_PROBLEM TO WORK ON_
Which lines of the records hold the string "will"? Report only how many of them there are.

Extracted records
+ + +

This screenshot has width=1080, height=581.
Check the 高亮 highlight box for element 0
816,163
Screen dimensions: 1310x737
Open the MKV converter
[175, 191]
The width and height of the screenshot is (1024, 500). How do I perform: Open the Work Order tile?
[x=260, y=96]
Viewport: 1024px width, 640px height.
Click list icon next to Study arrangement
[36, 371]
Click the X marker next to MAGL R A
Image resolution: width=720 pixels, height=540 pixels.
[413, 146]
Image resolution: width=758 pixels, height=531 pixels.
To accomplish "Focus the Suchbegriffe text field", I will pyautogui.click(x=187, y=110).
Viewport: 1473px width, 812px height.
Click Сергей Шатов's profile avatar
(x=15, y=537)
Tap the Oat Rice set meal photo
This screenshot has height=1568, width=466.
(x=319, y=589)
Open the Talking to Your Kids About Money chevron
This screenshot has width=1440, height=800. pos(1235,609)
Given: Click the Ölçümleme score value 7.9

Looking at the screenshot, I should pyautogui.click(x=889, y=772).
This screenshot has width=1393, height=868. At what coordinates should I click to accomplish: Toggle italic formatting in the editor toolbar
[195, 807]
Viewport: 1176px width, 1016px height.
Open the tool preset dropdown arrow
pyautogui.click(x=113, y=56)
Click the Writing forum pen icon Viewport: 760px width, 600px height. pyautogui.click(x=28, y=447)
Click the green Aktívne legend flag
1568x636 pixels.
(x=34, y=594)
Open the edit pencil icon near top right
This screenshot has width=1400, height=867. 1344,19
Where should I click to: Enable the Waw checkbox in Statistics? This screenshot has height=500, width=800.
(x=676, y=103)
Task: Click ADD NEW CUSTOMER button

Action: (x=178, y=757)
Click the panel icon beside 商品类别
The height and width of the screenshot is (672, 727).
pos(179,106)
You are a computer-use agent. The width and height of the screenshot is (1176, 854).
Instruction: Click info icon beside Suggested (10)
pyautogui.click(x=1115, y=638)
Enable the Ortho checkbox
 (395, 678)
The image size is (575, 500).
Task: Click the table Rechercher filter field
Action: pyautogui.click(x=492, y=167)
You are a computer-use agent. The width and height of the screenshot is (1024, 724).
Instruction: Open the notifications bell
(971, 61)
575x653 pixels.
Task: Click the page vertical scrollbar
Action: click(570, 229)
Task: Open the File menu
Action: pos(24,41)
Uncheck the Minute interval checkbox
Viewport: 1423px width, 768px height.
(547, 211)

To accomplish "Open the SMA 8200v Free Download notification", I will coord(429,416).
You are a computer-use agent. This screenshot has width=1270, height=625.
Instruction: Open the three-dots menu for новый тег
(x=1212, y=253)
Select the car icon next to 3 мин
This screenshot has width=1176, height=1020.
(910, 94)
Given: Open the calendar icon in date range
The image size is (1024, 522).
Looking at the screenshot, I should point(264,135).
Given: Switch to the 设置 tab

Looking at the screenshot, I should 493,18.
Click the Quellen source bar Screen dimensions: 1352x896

+ + +

_TASK RESULT_
2